Brief A: According to the passage on communication in relationships, why should partners use "I feel" statements instead of saying "you made me feel"?
Brief B: In the passage on communication in relationships, what is the seventh step that "choosing therapy" lists for structured conversations?
Brief C: From the passage on communication in relationships, reproduce the text starting at "When we use" and ending at "we are saying.".

Selected passage:
On some occasions, Mother would shift the blame of something that went wrong into, “what did you do to make that happen?”

Whatever was going on at home, I learned early on to just agree with whatever was said or done. With my ex, there were rare occasions when I would tell him something he said hurt my feelings. His response was always, “I didn’t mean it that way. Why would you think I did?”

The blame was shifted to the way I thought, instead of the hurtful words said to me or the words that I misunderstood.

The common responses my ex would say to me from the earliest of my days till the day I actually left and blocked my him were things like, “you’re crazy-that never happened. You’re so sensitive. You’re overreacting. I never said that. What are you talking about. You’re remembering things wrong. Just calm down.”

I calmed down alright, in fact, I shut down.

Discussions are so important in any relationship. Arguments, are so unhealthy. Discussions help us continue to grow and expand our relationship where arguments hurt and destroy them.

I’m sure we are all guilty of having that one bad argument with someone, but to make arguing a habit, we need to figure out a way to stop. We need to learn to have discussions and the best way to do that is feeling safe enough in our relationship to talk about our fears, our need to be heard, then, and here’s one of the most important ingredients, we need to be willing to listen.

Here are some great tips for structured conversations in a relationship. According to “choosing therapy,” they say the seven steps are:

  1. Active listening
  2. “I feel” statements
  3. Repair attempts
  4. One thing at a time
  5. End on a positive note
  6. Schedule them regularly
  7. Have a code word

When two people truly want to make their relationships work and become an example for their children on what that healthy relationship looks like, then they need to learn to communicate and have open and honest conversations without arguing. That’s where the safe or code word comes in. When either partner feels things are getting heated, then use those safe or code words.

If we stop interrupting one another and actively listen, the conversation can thrive.

When we use the “I feel,” instead of the accusations of “you made me feel,” then walls are less likely to be built and it’s easier to continue to explain our feelings to our partner and they are more easily able to accept what we are saying.

We should always go into a discussion with the desire to repair a situation and avoid the need to be right.

The reason for regular conversations is to keep them on point. We should only come to the table with one, maybe two things that are bothering us instead of dumping everything out all at once. If we are talking to our partner on the regular, then hopefully we won’t have an entire boat load to dump on each other at any given time.

It’s so beyond refreshing to have a partner who has taught me and continues to guide me towards those conversations. He encourages regular check ins. We do need to work on scheduling those sit down chats a little more often, but, life is hectic, so for now, we will stick with the quick check ins and I have no doubt, if there’s something of major importance, John will make sure we take that moment to openly and honestly talk.

My dear readers, what I hope you got from today’s post is simple. I want us all to check in with all our relationships. I want us all to have healthy lines of communication with our partners, children, co-workers and friends.

If you ever find your self in an argument, I hope you can take a deep breath, step back and say, “let’s cool down and come back in a little bit and discuss the matter without arguing it.” Wouldn’t that make for more peaceful homes, relationships and overall well-being? I think so. Just my opinion.

Well guys, time to work on some art work. I’m trying to finish up a gift for John’s mom.

Stored data:
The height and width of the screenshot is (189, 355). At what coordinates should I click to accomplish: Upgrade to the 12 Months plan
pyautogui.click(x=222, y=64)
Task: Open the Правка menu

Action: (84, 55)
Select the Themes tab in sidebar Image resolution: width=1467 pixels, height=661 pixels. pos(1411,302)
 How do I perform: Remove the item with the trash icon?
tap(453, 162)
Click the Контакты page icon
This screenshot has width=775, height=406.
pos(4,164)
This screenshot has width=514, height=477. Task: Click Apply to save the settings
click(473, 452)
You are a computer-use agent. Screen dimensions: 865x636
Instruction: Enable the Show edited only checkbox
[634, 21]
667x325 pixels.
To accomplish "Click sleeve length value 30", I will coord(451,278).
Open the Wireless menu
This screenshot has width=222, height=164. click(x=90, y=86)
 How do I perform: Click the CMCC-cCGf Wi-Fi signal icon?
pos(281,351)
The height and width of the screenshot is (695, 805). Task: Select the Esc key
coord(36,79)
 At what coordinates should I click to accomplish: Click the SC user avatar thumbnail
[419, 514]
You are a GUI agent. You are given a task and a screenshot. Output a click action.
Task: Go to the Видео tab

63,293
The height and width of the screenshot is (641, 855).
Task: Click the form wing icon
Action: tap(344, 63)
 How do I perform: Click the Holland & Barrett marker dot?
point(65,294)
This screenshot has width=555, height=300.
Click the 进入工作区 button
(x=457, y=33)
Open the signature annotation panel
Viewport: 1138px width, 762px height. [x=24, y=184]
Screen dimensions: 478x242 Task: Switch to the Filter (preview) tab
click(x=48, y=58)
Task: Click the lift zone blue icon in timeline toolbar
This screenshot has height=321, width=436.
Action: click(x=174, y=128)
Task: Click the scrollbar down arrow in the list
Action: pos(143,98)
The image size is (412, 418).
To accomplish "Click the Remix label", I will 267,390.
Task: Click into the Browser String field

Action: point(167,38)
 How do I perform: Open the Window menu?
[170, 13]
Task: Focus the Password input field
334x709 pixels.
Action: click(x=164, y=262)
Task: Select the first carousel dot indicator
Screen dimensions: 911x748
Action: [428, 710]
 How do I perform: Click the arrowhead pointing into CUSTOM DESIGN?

Answer box A: With "I feel" statements, walls are less likely to be built. It also becomes easier to keep explaining one's feelings, and the partner can more easily accept what is being said.

Answer box B: Have a code word.

Answer box C:
When we use the “I feel,” instead of the accusations of “you made me feel,” then walls are less likely to be built and it’s easier to continue to explain our feelings to our partner and they are more easily able to accept what we are saying.